Our study identified several factors that contributed to longer WTs. Patients living in rural areas may have had significantly longer WT because the distance made it difficult for them to access our service. Moreover, the financial burden for traveling and other expenses, as well as the lack of people and places in town for receiving the patient and his family, may have forced families to return home prior to receiving complete care. The accessibility of paediatric surgical departments is a major issue in Africa because one-third of the population lives in rural areas, whereas 90% of paediatric surgeons practice in tertiary healthcare institutions located in the major cities [14].

Patients with comorbidities had significantly longer mean WT (100.9 days) than patients without comorbidities because comorbidities had to be managed prior to surgery, which compounded the total WT. Patients with more severe conditions likely had more comorbidities, which explained why these patients also had relatively longer mean WT compared with patients with less severe conditions. For example, patients with Hirschsprung’s disease had a mean WT of 84.4 days, whereas patients with hydroceles had a mean WT of 39.9 days. Among patients with anaemia requiring transfusion, the lack of blood products was identified as a key factor in prolonging WT [3].

The postponement of surgery also had a significant impact on the WT of our patients. The reasons for postponement are multifactorial [15]. In our study procedures were mostly postponed because the operating theatre was unavailable. In other studies there was also a too short operating time [3, 15]. Surgery is also commonly delayed when patients with respiratory infections or uncontrolled comorbidities cannot be cleared for surgery [15].

The combination of two phenomena favours the occurrence of long WTs: a supply of care limited by insufficient resources of the health system; a demand for care favoured by no or low patient participation in the costs of care [2]. Since 2006, patients up to 5 years of age in Niger are assured free access to healthcare; however, in public healthcare infrastructures there is a lack of human and material resources [16].

Some of the surgical indications in our study are managed with day surgery in other countries. In Nigeria and several OECD countries, day surgery constitutes more than 50% of all surgical activities [2, 9]. Day surgery development has been one of the solutions that proved effective in reducing significantly the surgical WT [6].

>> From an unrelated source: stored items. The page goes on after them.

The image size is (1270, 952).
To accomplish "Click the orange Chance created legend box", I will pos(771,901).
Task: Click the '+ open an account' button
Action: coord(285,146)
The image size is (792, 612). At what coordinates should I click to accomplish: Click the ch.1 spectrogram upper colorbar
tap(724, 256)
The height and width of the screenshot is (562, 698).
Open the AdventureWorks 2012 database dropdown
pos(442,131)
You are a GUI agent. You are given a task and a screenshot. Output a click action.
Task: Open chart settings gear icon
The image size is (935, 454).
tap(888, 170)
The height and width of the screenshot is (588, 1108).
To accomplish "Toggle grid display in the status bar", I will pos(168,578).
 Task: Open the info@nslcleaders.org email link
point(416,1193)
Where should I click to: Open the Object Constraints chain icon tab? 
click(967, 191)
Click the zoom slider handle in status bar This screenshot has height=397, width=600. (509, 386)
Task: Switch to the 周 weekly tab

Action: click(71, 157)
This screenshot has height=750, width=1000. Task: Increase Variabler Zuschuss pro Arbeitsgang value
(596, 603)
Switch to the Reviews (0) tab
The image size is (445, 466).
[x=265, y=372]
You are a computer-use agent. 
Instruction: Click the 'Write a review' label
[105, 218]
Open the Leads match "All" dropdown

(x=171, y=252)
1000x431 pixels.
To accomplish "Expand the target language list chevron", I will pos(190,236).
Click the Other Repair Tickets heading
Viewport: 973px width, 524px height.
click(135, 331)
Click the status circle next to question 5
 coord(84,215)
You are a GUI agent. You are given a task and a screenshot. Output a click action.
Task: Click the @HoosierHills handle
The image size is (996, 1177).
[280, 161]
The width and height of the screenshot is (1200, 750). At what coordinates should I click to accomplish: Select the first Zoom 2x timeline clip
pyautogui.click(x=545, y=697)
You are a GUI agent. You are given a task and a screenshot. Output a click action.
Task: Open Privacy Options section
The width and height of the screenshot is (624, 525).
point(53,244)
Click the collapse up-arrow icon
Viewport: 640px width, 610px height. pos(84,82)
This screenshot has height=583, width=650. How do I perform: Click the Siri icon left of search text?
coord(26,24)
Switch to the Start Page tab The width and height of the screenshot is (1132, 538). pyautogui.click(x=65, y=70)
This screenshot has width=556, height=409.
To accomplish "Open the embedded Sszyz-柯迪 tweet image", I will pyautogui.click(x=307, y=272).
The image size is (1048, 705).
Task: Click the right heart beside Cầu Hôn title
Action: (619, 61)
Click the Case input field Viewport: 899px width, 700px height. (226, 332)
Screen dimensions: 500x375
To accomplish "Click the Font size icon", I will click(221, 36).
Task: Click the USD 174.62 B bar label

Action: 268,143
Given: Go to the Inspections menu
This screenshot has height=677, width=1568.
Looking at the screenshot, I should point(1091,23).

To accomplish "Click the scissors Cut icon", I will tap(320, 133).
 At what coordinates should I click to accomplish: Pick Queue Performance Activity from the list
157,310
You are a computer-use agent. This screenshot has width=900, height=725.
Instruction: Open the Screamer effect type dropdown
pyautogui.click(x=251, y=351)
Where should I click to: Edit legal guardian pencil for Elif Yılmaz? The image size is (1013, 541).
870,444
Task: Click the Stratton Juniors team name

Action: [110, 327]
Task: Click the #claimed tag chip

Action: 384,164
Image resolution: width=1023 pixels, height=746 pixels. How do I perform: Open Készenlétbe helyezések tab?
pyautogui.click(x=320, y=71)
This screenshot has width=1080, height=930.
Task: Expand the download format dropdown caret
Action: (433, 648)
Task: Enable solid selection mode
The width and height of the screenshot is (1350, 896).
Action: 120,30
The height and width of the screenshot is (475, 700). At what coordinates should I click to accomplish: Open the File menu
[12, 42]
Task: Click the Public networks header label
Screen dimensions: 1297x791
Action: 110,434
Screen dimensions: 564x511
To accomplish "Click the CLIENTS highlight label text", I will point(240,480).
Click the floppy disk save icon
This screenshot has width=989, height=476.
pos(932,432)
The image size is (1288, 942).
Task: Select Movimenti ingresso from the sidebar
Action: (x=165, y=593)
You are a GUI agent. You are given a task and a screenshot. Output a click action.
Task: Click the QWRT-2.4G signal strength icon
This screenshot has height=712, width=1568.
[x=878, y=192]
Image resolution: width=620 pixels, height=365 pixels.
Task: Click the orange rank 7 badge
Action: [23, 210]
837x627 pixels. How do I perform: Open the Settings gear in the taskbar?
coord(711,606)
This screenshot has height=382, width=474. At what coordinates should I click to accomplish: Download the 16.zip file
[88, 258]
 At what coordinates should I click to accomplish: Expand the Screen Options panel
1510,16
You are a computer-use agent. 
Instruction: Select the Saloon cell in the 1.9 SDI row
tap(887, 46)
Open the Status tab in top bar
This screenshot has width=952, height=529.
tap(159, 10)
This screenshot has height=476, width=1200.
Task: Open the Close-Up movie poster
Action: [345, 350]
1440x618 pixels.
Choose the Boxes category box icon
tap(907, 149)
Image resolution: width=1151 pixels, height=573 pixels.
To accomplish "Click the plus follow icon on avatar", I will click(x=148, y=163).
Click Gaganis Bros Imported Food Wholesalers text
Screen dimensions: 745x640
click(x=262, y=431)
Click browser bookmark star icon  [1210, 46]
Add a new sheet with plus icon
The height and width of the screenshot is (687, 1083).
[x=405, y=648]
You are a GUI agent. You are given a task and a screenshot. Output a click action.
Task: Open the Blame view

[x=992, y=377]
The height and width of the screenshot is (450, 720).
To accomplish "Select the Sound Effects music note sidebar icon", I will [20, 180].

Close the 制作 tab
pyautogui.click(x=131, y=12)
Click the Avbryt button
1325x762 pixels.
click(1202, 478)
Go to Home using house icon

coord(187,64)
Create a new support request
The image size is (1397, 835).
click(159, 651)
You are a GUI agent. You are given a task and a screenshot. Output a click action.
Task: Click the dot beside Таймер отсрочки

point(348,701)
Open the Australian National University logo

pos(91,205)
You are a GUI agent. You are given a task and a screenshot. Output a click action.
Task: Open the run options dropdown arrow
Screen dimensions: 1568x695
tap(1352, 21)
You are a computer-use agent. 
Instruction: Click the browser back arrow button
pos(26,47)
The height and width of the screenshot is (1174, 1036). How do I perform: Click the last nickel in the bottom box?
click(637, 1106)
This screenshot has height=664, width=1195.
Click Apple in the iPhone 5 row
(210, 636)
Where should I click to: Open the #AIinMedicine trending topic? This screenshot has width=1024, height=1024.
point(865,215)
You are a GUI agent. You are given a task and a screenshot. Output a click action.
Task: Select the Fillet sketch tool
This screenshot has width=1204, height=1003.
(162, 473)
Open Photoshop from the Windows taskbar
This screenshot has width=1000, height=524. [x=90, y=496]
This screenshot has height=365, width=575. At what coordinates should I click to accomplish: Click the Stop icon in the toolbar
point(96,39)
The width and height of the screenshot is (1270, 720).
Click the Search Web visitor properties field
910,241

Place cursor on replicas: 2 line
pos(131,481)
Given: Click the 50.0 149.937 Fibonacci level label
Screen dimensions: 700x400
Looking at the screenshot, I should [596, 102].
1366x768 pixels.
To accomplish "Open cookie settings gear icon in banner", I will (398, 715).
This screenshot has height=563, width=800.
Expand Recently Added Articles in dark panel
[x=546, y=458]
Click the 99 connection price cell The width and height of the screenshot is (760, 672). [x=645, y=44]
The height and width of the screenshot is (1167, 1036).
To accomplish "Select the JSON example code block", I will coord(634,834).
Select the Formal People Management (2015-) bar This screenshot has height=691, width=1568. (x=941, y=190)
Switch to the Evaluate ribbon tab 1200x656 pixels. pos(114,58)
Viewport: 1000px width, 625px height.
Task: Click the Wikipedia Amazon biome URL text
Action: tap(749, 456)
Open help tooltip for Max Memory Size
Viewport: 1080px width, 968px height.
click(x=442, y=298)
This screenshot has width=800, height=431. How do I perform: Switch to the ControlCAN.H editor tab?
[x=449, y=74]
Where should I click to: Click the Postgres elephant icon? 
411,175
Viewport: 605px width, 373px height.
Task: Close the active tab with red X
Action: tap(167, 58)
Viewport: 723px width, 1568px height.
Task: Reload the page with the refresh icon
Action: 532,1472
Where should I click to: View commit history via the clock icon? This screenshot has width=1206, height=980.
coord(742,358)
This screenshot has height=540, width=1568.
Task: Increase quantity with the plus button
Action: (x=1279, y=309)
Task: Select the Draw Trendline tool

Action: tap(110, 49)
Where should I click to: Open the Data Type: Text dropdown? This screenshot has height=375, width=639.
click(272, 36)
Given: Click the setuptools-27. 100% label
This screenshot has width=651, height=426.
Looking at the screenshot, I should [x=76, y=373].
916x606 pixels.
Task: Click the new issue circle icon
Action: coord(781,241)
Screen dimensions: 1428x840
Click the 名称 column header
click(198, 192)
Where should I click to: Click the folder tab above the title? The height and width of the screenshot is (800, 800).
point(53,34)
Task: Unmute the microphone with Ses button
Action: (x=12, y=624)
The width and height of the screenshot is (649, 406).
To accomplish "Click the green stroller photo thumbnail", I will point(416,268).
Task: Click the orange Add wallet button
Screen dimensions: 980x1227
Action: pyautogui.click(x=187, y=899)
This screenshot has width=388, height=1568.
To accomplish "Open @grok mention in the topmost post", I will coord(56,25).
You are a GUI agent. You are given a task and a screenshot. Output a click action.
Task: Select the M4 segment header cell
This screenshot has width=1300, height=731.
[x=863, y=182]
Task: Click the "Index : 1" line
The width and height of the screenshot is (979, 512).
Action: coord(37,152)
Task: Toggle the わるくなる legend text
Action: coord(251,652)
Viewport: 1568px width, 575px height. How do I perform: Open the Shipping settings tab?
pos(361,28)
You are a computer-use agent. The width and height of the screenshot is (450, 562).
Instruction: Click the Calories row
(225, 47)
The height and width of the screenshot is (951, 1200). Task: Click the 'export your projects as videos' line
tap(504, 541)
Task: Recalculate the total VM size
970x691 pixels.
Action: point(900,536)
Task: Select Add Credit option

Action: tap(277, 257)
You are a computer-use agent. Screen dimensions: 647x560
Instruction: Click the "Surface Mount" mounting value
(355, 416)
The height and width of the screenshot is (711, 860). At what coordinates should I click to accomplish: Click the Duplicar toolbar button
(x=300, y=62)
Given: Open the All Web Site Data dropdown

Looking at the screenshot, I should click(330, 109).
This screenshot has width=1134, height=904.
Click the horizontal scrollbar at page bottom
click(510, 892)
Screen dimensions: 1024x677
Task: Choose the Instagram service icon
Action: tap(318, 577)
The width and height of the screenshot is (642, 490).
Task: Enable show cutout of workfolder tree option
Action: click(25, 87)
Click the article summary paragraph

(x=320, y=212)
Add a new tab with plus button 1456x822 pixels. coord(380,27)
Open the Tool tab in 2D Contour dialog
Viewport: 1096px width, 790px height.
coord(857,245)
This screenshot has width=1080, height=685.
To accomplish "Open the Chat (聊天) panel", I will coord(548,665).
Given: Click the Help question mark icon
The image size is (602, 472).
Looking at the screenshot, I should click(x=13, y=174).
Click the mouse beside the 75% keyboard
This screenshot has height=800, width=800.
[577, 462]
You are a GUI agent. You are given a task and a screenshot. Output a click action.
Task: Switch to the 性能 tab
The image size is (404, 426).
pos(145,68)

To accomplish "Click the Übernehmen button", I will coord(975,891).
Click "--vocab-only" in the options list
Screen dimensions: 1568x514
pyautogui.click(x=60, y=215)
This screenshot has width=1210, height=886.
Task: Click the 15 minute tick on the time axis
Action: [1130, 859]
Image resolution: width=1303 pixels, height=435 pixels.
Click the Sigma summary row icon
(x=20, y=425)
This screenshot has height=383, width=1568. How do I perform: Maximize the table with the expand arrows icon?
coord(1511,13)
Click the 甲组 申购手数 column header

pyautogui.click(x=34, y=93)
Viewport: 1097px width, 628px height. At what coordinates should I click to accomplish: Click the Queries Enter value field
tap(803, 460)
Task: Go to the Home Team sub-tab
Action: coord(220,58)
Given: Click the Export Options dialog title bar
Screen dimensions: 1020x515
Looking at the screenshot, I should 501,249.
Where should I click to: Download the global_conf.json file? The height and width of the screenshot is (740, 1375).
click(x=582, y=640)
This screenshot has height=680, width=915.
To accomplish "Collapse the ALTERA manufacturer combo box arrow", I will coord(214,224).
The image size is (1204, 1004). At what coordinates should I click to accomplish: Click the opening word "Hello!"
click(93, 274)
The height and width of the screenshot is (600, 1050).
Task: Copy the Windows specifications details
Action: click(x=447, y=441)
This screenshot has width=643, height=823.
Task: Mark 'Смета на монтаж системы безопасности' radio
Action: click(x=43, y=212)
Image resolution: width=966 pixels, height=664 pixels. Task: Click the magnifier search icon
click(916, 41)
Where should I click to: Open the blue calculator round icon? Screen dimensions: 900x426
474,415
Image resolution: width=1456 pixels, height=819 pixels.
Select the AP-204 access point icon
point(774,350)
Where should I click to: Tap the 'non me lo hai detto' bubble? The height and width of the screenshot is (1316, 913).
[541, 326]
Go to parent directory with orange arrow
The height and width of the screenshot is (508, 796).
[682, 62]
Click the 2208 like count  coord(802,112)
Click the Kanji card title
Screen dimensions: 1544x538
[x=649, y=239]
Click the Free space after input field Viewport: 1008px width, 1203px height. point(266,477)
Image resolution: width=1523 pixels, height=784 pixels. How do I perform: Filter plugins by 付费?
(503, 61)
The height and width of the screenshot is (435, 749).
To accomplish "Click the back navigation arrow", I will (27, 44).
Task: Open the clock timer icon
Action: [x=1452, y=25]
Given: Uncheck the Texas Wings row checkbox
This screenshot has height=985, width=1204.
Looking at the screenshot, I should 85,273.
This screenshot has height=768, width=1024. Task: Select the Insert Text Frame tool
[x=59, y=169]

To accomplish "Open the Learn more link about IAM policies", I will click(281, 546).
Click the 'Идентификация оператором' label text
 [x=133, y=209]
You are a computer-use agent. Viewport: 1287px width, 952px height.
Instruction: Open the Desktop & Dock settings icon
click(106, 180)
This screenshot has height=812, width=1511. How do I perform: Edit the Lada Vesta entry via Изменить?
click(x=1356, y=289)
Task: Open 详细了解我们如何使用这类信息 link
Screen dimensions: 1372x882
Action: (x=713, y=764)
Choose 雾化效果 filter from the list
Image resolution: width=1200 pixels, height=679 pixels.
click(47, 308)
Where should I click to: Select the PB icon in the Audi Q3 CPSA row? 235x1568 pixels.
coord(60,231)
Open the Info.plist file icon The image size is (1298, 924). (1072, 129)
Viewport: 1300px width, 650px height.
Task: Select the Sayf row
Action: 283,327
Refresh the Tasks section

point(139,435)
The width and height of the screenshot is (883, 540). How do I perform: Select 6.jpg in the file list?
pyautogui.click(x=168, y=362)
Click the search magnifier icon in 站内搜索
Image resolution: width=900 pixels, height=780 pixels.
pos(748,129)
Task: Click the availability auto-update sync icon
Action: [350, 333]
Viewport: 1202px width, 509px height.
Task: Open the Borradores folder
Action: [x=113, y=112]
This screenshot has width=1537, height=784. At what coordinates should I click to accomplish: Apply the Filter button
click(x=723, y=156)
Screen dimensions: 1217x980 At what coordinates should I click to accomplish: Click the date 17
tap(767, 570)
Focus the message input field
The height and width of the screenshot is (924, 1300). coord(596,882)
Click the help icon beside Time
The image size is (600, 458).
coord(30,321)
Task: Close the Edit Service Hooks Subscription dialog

Overall, long WTs for elective procedures can be reduced by expanding care capacity, rationing and/or prioritising demand, and restructuring the intake assessment and/or referral process [4]. While augmenting health care supply with the appropriate human and material resources, it is necessary but not enough; reducing WT by acting on the demand of care is a more economic measure [17, 18]. In our context a second operating room is building and the department is the site of formation of paediatric surgeon. A waiting list for pre-anaesthetic consultation could also be established. Better patient management protocols in surgical departments should also be considered. An Indian study demonstrated that 39% of elective procedures were cancelled for preventable reasons [15]. Establishing a priority list with explicit guidelines may partially reduce the WT for patients with the most serious conditions [2, 4]. The priority list should account for the severity of the patient’s condition and his area of residence.